Transcribe the records word for word, from their first line through the line containing "Action: (x=552, y=148)", including that line.

-- start of Listed records --

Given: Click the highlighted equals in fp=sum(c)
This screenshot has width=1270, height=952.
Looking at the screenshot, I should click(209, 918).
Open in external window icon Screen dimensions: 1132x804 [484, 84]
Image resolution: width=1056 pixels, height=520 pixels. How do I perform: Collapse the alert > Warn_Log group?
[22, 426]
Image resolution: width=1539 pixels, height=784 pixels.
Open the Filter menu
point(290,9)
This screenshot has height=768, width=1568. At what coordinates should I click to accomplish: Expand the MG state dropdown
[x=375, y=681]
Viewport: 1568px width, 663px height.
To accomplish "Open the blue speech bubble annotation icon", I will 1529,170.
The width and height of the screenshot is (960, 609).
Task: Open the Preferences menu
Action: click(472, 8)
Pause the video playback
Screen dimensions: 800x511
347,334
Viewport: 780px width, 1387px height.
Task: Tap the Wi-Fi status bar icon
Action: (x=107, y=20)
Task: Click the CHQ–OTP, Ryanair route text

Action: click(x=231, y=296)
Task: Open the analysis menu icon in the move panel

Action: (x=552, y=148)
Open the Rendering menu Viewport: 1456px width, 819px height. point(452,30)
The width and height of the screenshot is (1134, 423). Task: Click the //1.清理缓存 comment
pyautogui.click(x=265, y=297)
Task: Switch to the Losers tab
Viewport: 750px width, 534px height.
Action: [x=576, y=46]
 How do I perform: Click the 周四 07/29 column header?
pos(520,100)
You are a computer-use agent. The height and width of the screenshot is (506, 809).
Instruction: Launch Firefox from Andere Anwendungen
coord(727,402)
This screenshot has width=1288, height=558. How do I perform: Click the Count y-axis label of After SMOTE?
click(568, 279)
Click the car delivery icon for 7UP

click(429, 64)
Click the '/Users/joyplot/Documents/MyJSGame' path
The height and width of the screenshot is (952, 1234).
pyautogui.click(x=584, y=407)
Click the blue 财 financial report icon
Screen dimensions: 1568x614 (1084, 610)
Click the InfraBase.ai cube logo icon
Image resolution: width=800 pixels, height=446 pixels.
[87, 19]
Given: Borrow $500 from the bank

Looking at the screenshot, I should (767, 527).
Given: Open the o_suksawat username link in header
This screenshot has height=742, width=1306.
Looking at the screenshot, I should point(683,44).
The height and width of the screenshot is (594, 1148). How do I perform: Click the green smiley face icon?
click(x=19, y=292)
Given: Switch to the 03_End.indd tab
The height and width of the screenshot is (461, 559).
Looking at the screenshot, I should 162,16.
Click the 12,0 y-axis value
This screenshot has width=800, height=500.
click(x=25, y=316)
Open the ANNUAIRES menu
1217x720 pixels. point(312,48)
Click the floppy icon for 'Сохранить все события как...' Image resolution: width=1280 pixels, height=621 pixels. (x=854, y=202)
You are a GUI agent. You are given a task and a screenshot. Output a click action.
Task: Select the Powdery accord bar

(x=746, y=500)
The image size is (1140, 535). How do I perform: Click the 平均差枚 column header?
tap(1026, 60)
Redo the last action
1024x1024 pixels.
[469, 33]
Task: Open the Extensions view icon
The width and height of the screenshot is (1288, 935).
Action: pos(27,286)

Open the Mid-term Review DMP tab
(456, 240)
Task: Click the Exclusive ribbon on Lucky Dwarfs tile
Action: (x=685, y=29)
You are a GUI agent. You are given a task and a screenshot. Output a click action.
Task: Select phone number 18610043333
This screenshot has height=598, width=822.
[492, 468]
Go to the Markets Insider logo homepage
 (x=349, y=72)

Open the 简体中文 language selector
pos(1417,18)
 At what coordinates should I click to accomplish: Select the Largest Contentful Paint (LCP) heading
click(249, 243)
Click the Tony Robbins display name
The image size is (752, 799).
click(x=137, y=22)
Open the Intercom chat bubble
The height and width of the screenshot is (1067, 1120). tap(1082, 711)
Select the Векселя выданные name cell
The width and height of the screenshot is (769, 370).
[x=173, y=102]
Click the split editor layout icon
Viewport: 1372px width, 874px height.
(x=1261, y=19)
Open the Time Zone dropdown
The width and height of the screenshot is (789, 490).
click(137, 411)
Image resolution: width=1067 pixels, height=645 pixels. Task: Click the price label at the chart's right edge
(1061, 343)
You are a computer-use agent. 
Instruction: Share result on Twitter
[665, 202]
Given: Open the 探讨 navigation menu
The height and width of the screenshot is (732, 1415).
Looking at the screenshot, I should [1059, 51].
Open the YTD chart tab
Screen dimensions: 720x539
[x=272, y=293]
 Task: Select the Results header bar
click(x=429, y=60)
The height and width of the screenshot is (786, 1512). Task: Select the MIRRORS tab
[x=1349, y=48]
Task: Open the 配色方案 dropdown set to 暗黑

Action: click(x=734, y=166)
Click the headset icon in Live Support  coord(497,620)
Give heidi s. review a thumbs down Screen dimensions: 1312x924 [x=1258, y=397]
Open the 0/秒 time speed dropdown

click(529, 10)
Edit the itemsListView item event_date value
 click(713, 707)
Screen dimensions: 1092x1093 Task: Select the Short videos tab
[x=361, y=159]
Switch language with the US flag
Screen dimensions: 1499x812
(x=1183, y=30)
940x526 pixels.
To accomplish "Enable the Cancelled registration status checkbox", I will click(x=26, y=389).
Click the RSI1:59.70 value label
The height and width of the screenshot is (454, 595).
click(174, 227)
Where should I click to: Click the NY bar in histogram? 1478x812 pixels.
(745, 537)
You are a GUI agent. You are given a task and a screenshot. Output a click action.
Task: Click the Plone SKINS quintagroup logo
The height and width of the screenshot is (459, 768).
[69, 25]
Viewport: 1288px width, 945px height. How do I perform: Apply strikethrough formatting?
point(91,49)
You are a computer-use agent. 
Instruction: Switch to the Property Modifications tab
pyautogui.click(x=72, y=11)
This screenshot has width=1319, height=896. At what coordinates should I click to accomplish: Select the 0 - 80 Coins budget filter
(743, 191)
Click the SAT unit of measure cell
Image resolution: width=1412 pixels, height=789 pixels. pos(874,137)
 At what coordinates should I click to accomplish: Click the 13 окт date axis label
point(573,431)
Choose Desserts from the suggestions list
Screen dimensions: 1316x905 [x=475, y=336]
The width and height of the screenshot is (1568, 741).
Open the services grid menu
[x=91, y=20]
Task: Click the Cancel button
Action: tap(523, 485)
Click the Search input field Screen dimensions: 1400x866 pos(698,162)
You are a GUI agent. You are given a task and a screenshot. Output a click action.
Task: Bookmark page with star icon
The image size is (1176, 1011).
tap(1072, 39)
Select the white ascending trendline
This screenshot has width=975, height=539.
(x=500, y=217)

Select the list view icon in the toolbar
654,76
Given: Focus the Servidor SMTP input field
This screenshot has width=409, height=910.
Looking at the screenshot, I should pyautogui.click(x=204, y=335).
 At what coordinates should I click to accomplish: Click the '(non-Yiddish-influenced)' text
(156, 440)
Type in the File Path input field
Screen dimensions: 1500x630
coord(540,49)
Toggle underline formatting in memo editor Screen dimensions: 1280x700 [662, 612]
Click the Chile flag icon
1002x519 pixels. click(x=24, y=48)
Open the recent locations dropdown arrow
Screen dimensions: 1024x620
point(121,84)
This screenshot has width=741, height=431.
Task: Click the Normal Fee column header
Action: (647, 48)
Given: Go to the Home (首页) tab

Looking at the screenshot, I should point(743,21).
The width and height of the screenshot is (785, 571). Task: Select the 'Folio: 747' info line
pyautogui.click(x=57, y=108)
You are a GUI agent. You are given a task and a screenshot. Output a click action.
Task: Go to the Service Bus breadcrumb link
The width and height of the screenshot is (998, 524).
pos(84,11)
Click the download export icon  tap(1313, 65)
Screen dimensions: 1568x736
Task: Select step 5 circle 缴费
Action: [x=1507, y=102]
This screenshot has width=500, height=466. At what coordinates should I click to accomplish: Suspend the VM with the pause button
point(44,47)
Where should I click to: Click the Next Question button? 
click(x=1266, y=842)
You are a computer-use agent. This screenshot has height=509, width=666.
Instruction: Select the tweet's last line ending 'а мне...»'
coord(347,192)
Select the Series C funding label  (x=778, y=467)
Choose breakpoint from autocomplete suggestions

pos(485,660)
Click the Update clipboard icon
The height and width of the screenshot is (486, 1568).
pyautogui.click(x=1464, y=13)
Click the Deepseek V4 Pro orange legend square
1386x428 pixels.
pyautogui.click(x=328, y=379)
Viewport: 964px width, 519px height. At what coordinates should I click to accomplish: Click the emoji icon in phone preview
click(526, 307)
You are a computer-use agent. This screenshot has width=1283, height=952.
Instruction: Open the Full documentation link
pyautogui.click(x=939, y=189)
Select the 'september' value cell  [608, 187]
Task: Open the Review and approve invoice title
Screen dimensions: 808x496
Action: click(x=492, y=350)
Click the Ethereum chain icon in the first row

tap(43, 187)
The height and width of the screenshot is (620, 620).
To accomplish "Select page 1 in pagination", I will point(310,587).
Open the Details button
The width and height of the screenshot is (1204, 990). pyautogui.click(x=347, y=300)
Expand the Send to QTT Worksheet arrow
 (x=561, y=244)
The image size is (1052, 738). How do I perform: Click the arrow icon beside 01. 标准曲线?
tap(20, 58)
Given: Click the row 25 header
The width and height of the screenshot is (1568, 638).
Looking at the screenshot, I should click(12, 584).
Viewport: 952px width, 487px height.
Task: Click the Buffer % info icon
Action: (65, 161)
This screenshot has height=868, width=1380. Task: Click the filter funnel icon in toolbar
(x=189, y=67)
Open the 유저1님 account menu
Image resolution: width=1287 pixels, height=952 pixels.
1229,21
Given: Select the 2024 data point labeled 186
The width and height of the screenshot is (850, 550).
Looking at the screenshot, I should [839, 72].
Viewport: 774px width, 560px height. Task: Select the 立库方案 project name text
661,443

-- end of Listed records --

- [Result of this exercise]:
Given: Click the highlighted equals in fp=sum(c)
This screenshot has width=1270, height=952.
Looking at the screenshot, I should click(209, 918).
Open in external window icon Screen dimensions: 1132x804 [484, 84]
Image resolution: width=1056 pixels, height=520 pixels. How do I perform: Collapse the alert > Warn_Log group?
[22, 426]
Image resolution: width=1539 pixels, height=784 pixels.
Open the Filter menu
point(290,9)
This screenshot has height=768, width=1568. At what coordinates should I click to accomplish: Expand the MG state dropdown
[x=375, y=681]
Viewport: 1568px width, 663px height.
To accomplish "Open the blue speech bubble annotation icon", I will 1529,170.
The width and height of the screenshot is (960, 609).
Task: Open the Preferences menu
Action: click(472, 8)
Pause the video playback
Screen dimensions: 800x511
347,334
Viewport: 780px width, 1387px height.
Task: Tap the Wi-Fi status bar icon
Action: (x=107, y=20)
Task: Click the CHQ–OTP, Ryanair route text

Action: click(x=231, y=296)
Task: Open the analysis menu icon in the move panel

Action: (x=552, y=148)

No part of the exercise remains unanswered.